In der Heidelberger Altstadt wird im „Haus der Begegnung“ an die Jüdinnen und Juden, die 1938 nach Polen verschleppt wurden, gedacht.
Die Reichspogromnacht war die Nacht vom 9. auf den 10. November 1938, in der jüdische Geschäfte und Häuser zerschlagen und demoliert wurden. Jüdinnen und Juden wurden von den Nationalsozialisten verfolgt und in Konzentrationslagern gebracht. Synagogen wurden geschändet und verbrannt. Auch in Heidelberg wurden Synagogen zerstört und Menschen sind zu Schaden gekommen
Heutzutage denken wir an die Menschen, die in dieser Zeit ums Leben gekommen sind. Deswegen finden Gedenkveranstaltungen an den Orten statt, wo z.B. Synagogen standen, wie in der Heidelberger Altstadt und im Stadtteil Rohrbach. Dort lebten Jüdinnen und Juden und waren in den Alltag integriert. Sie erlebten im Nationalsozialismus Ausgrenzung, wurden verfolgt und getötet. Der 9.November 1938 war ein Schritt zur Verschlimmerung ihrer Situation.
Schon vor dem 9. November 1938 haben polnische Juden großes Leid erfahren müssen. Es fanden Ende Oktober Deportationen statt. Darüber haben wir bei der Gedenkfeier in der Altstadt gesprochen. Der „Arbeitskreis Christlicher Kirchen“ und Norbert Giovannini vom Geschichtsverein der Stadt Heidelberg haben den Abend organisiert und hatten meine Schwester Sara Alonso Bernhardt (KS1) und mich, Laia Marie Alonso Bernhardt (6d), gefragt, ob wir ihn mitgestalten wollen. Und so haben wir uns an einer Lesung über verschiedene jüdisch-polnische Familien aus der Altstadt beteiligt.
Ich durfte aus dem Zeitzeugenbericht von Max Rubinstein vorlesen. Er wurde 1915 in Heidelberg geboren und berichtete über seinen Alltag und wie es ihm nach Hitlers Machtübernahme ging. Er sagt:
„Nach Hitlers Machtübernahme änderte sich meine Situation in der Schule und auch meine sportliche Tätigkeit. Bis dahin war ich korrekt behandelt worden und hatte freundschaftliche Beziehungen zu Schul- und Sportfreunden.

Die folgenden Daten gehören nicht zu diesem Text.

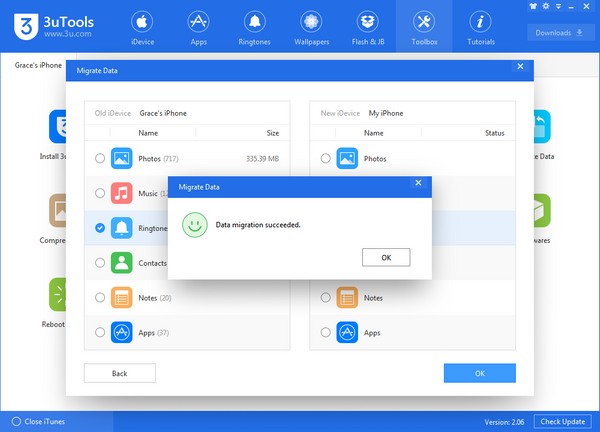
Task: Toggle the Close iTunes switch
Action: [12, 421]
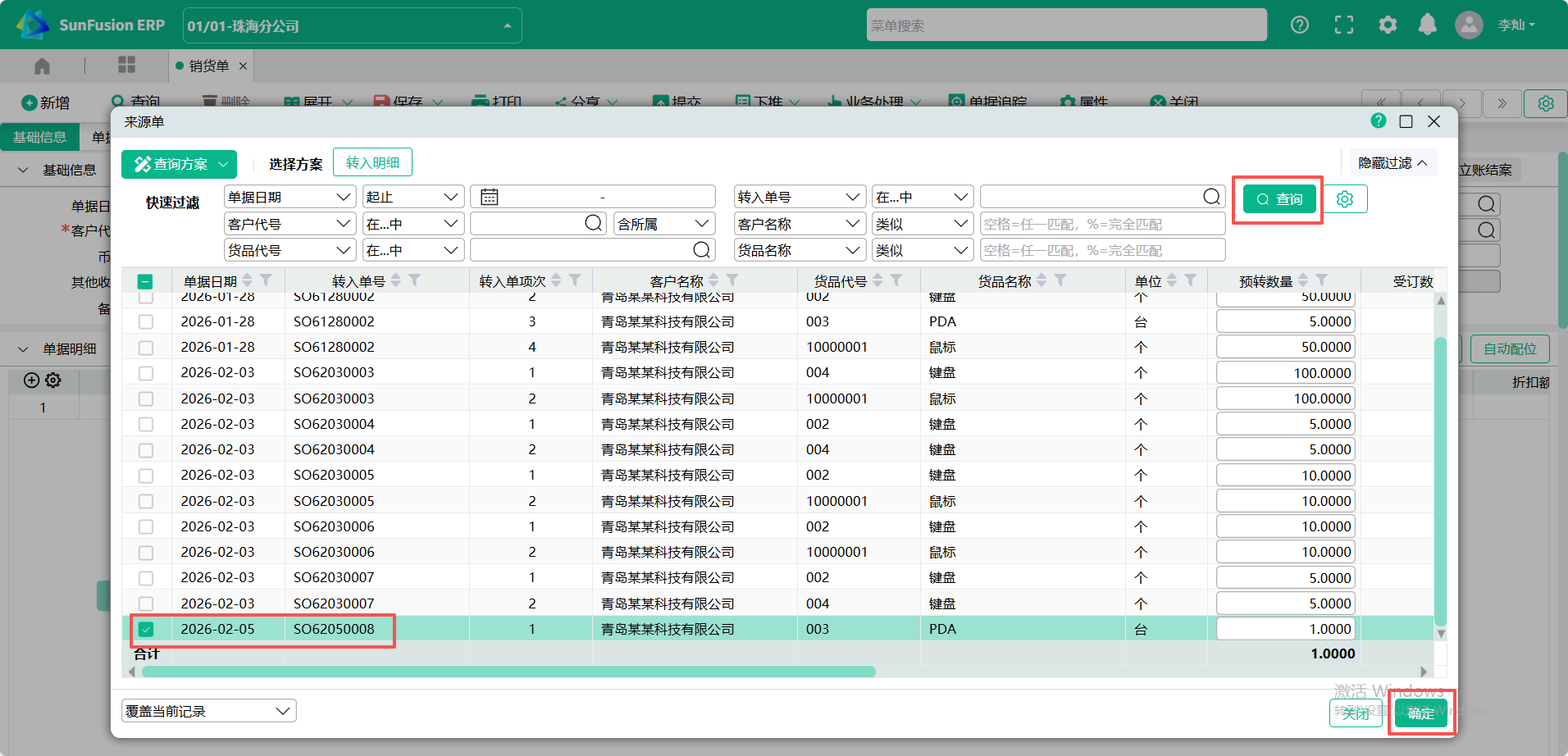
Task: Click the 菜单搜索 search field
Action: [1066, 25]
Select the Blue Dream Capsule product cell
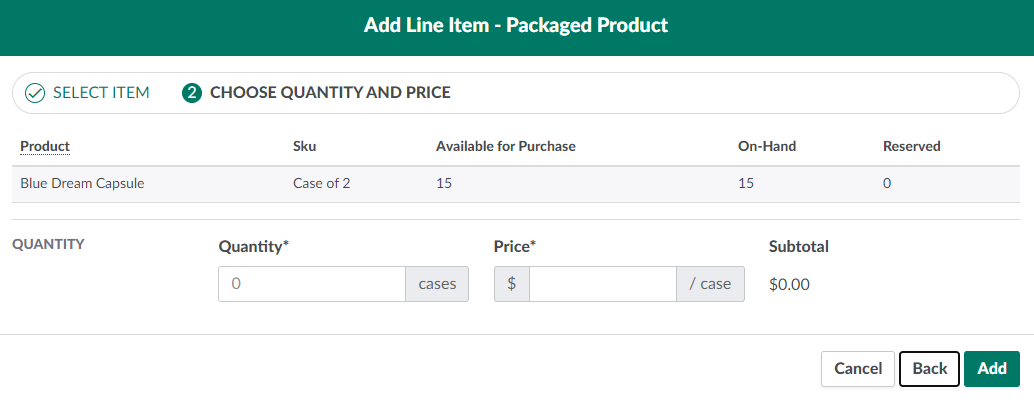Viewport: 1034px width, 402px height. (x=82, y=183)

1934 verließ ich dann mitten im Schuljahr die Schule, um mich auf meinen weiteren Lebensweg vorzubereiten. Durch Vermittlung des Zigarrenfabrikanten Hochherr konnte ich in der Maschinenschlosserei Autz und Hermann volontieren.“
Ein Jahr später erhielt er die Ausreisegenehmigung nach Palästina und verließ Deutschland. Andere Familien hatten weniger Glück. Die Familie von Emma de Vries-Sipper besaß ein kleines Geschäft in Neuenheim. In ihrer Erzählung erfährt man, dass „Nicht-Juden“ heimlich bei ihnen einkaufen mussten, um nicht gesehen zu werden, da es verboten war. Der Familie ging es schon schlecht, bevor der Vater nach Polen gebracht wurde. Sie schildert das so:
„Es war Donnerstagabend gegen 19 oder 20 Uhr, als mein lieber Vater gerade frisch gebackene kleine Neckarfische aß, die meine liebe Mutter so appetitlich zubereitete. Plötzlich klopfte es an unserer Haustüre und zwei Gestapobeamte standen da; sie baten meinen Vater, mitzugehen. Weder uns noch ihm nannten sie den Grund der Festnahme oder das Ziel des Abtransportes. […] [Einige Tage später] musste [sie] mit ansehen, wie noch andere jüdische Männer zusammengetrieben und am heiligen Shabbath mit anderen frommen Juden nach Polen abtransportiert wurden.“
Zwar hat Emmas Familie ihren Vater wiedergesehen, aber er war nicht mehr derselbe, er war schwer traumatisiert. Die Familie wollte auswandern, wie andere auch, doch es wurde ihnen nicht ermöglicht. Emmas Erzählung endet mit:
„Später brachten wir dann in Erfahrung, dass unsere Eltern von den Nazis getrennt und in verschiedenen Konzentrationslagern untergebracht worden waren. Mein Bruder und ich wuchsen während des Krieges in England auf, wo alle sehr gut zu uns waren.“
Für mich war die Veranstaltung ein eindrückliches Erlebnis. Es hat mich erschreckt, was sogar Kinder miterleben mussten. Sie waren Menschen wie wir, aber sie wurden unmenschlich behandelt. Hätten wir damals gelebt, wären wir verschont geblieben, obwohl wir nicht anders sind als sie. Ich hoffe, dass so etwas nie wieder passiert.